Dataset entries:
=== Begin Enclosure ===
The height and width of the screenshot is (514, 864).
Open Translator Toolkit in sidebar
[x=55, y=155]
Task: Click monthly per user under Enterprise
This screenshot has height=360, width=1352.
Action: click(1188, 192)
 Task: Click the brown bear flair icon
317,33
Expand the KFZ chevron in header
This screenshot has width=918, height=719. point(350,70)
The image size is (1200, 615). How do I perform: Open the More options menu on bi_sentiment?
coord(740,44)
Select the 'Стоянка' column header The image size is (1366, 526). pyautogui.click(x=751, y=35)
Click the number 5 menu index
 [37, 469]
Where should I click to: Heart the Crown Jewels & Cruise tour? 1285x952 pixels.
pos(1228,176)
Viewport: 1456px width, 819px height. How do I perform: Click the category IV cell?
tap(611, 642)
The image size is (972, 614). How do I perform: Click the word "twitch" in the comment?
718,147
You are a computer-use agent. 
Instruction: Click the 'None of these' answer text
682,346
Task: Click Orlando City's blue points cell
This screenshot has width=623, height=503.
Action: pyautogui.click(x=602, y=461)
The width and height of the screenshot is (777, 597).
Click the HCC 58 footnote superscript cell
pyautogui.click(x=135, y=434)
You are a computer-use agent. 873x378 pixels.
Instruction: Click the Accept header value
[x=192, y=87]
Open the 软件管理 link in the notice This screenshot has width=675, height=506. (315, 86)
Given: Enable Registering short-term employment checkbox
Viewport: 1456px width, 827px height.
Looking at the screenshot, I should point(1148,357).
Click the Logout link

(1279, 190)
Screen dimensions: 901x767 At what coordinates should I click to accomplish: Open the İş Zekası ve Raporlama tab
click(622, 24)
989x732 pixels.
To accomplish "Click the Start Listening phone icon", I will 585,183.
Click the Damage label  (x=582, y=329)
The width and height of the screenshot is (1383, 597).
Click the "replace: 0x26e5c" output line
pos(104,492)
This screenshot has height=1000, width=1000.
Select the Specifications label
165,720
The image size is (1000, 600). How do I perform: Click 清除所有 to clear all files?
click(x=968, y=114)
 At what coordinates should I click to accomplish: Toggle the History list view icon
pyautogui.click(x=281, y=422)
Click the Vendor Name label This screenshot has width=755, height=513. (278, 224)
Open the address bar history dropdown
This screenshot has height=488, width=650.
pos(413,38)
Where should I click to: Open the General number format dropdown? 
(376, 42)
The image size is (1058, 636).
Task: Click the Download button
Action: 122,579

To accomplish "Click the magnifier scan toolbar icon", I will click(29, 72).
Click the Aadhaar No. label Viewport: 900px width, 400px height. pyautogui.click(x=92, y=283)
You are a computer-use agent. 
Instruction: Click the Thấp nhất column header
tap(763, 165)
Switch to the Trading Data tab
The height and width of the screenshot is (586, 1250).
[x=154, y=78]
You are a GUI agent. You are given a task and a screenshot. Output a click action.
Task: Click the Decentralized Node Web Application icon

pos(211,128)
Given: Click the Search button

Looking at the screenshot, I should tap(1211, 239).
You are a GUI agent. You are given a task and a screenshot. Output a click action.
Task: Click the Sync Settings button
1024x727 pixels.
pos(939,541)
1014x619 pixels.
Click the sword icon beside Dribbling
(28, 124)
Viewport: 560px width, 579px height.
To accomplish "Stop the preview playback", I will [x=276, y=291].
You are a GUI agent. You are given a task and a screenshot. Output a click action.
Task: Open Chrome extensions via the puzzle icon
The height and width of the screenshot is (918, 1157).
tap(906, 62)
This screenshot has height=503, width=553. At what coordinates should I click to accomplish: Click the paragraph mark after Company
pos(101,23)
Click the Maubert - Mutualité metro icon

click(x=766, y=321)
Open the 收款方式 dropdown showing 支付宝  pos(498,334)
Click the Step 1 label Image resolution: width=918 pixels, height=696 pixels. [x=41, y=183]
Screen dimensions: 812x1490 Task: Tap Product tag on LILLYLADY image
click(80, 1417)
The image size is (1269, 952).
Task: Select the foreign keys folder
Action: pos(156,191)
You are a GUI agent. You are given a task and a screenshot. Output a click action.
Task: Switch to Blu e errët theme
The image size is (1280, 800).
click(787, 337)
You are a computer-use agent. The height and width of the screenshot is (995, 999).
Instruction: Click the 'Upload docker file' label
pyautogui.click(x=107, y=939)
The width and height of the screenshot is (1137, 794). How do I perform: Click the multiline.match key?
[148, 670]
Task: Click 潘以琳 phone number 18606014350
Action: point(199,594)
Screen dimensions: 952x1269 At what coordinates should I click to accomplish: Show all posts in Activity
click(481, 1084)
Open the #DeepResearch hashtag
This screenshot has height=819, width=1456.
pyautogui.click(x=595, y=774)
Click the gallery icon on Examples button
=== End Enclosure ===
_How to complete this task:_ Write out the entries above word for word.

_Written response:_
The height and width of the screenshot is (514, 864).
Open Translator Toolkit in sidebar
[x=55, y=155]
Task: Click monthly per user under Enterprise
This screenshot has height=360, width=1352.
Action: click(1188, 192)
 Task: Click the brown bear flair icon
317,33
Expand the KFZ chevron in header
This screenshot has width=918, height=719. point(350,70)
The image size is (1200, 615). How do I perform: Open the More options menu on bi_sentiment?
coord(740,44)
Select the 'Стоянка' column header The image size is (1366, 526). pyautogui.click(x=751, y=35)
Click the number 5 menu index
 [37, 469]
Where should I click to: Heart the Crown Jewels & Cruise tour? 1285x952 pixels.
pos(1228,176)
Viewport: 1456px width, 819px height. How do I perform: Click the category IV cell?
tap(611, 642)
The image size is (972, 614). How do I perform: Click the word "twitch" in the comment?
718,147
You are a computer-use agent. 
Instruction: Click the 'None of these' answer text
682,346
Task: Click Orlando City's blue points cell
This screenshot has width=623, height=503.
Action: pyautogui.click(x=602, y=461)
The width and height of the screenshot is (777, 597).
Click the HCC 58 footnote superscript cell
pyautogui.click(x=135, y=434)
You are a computer-use agent. 873x378 pixels.
Instruction: Click the Accept header value
[x=192, y=87]
Open the 软件管理 link in the notice This screenshot has width=675, height=506. (315, 86)
Given: Enable Registering short-term employment checkbox
Viewport: 1456px width, 827px height.
Looking at the screenshot, I should point(1148,357).
Click the Logout link

(1279, 190)
Screen dimensions: 901x767 At what coordinates should I click to accomplish: Open the İş Zekası ve Raporlama tab
click(622, 24)
989x732 pixels.
To accomplish "Click the Start Listening phone icon", I will 585,183.
Click the Damage label  (x=582, y=329)
The width and height of the screenshot is (1383, 597).
Click the "replace: 0x26e5c" output line
pos(104,492)
This screenshot has height=1000, width=1000.
Select the Specifications label
165,720
The image size is (1000, 600). How do I perform: Click 清除所有 to clear all files?
click(x=968, y=114)
 At what coordinates should I click to accomplish: Toggle the History list view icon
pyautogui.click(x=281, y=422)
Click the Vendor Name label This screenshot has width=755, height=513. (278, 224)
Open the address bar history dropdown
This screenshot has height=488, width=650.
pos(413,38)
Where should I click to: Open the General number format dropdown? 
(376, 42)
The image size is (1058, 636).
Task: Click the Download button
Action: 122,579

To accomplish "Click the magnifier scan toolbar icon", I will click(29, 72).
Click the Aadhaar No. label Viewport: 900px width, 400px height. pyautogui.click(x=92, y=283)
You are a computer-use agent. 
Instruction: Click the Thấp nhất column header
tap(763, 165)
Switch to the Trading Data tab
The height and width of the screenshot is (586, 1250).
[x=154, y=78]
You are a GUI agent. You are given a task and a screenshot. Output a click action.
Task: Click the Decentralized Node Web Application icon

pos(211,128)
Given: Click the Search button

Looking at the screenshot, I should tap(1211, 239).
You are a GUI agent. You are given a task and a screenshot. Output a click action.
Task: Click the Sync Settings button
1024x727 pixels.
pos(939,541)
1014x619 pixels.
Click the sword icon beside Dribbling
(28, 124)
Viewport: 560px width, 579px height.
To accomplish "Stop the preview playback", I will [x=276, y=291].
You are a GUI agent. You are given a task and a screenshot. Output a click action.
Task: Open Chrome extensions via the puzzle icon
The height and width of the screenshot is (918, 1157).
tap(906, 62)
This screenshot has height=503, width=553. At what coordinates should I click to accomplish: Click the paragraph mark after Company
pos(101,23)
Click the Maubert - Mutualité metro icon

click(x=766, y=321)
Open the 收款方式 dropdown showing 支付宝  pos(498,334)
Click the Step 1 label Image resolution: width=918 pixels, height=696 pixels. [x=41, y=183]
Screen dimensions: 812x1490 Task: Tap Product tag on LILLYLADY image
click(80, 1417)
The image size is (1269, 952).
Task: Select the foreign keys folder
Action: pos(156,191)
You are a GUI agent. You are given a task and a screenshot. Output a click action.
Task: Switch to Blu e errët theme
The image size is (1280, 800).
click(787, 337)
You are a computer-use agent. The height and width of the screenshot is (995, 999).
Instruction: Click the 'Upload docker file' label
pyautogui.click(x=107, y=939)
The width and height of the screenshot is (1137, 794). How do I perform: Click the multiline.match key?
[148, 670]
Task: Click 潘以琳 phone number 18606014350
Action: point(199,594)
Screen dimensions: 952x1269 At what coordinates should I click to accomplish: Show all posts in Activity
click(481, 1084)
Open the #DeepResearch hashtag
This screenshot has height=819, width=1456.
pyautogui.click(x=595, y=774)
Click the gallery icon on Examples button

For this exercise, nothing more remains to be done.